Когда еще в 2006-м мать и отец похищенного Илана Халими пытались достучаться до полиции, повторяя, что мотив похищения (и пыток, и последующей гибели) их сына — антисемитизм, правоохранители убеждали их в обратном. Эта версия не была вообще никак отработана теми, кто занимался поисками юноши.
Более того, родителям те же правоохранители рекомендовали этой темы в публичных заявлениях избегать.
И лишь после того, как измученную жертву, которая агонизировала, обнаружить удалось, тогдашний глава МВД Франции Саркози ошибку своих подчиненных признал.
Спустя шесть лет после убийства Илана были расстреляны ученики еврейской школы — но и тогда, поскольку их убийца Мохаммед Мера до этого совершил еще два теракта, эту трагедию специально не выделили как акт антисемитизма.
Тем временем алия (репатриация французских евреев) в Израиль стала расти, ее пик пришелся на 2015-2018 годы.
“Мы больше не чувствуем себя в безопасности, мы не можем свободно и спокойно отправлять наши религиозные ритуалы, а ношение кипы за пределами синагоги может привести к большим неприятностям” — выбор уехать объясняли примерно такими словами.
Но эта ситуация и эти опасения касались и касаются отнюдь не только Франции.
В мае 2019 года высокий правительственный чиновник ФРГ Феликс Кляйн, занимавший пост уполномоченного по борьбе с антисемитизмом, заявил, что “в целях предосторожности не рекомендовал бы носить кипу куда угодно, понимая, что этот жест может быть расценен как сознательная провокация”.
Так что, собственно, изменит процесс, который разбирается в мотивах убийства 85-летней французской еврейки?
Когда 10 ноября суд удалится на совещание, что сообщит он обществу — ну, кроме дежурных заявлений о том, что “воздана справедливость”?
А ничего. И ничего в нравах социума, в котором сейчас антисемитизм к тому же плотно сросся с ненавистью к Израилю, не поменяется.
Чтобы изменить общественные настроения, недостаточно проводить “марши поминовения”, браться за руки, а президенту надевать время от времени кипу на торжественные мероприятия, которые проводятся руководством совета еврейской общины.
Нужен жесткий разговор, и прежде всего о прошлом. Открыть засекреченные архивы, и тогда потомки тех, кто доносил, найдут в себе (может быть) силы и попросят публично и искренне прощения у выживших потомков тех, на кого доносили их предки.
Это тот самый случай, когда ответственность не только может, но и должна быть коллективной, поскольку она — долг общей памяти нации и государства перед теми гражданами, кого не смогли и не захотели защитить.

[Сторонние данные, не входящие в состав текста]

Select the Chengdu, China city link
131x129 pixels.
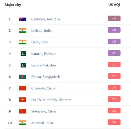coord(43,88)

Однако взять на себя этот груз памяти и очищения французский социум категорически не в состоянии, потому что это поставит под сомнение, а то и под угрозу уничтожения все те идеи, что пропагандируются в стране сегодня. Кроме того, это также заставит задуматься о снисходительном отношении к росту неонацистских настроений в тех стремящихся в Европу странах, в которых к голосу Парижа пока прислушиваются. И власти которых руководство Франции продолжает поддерживать.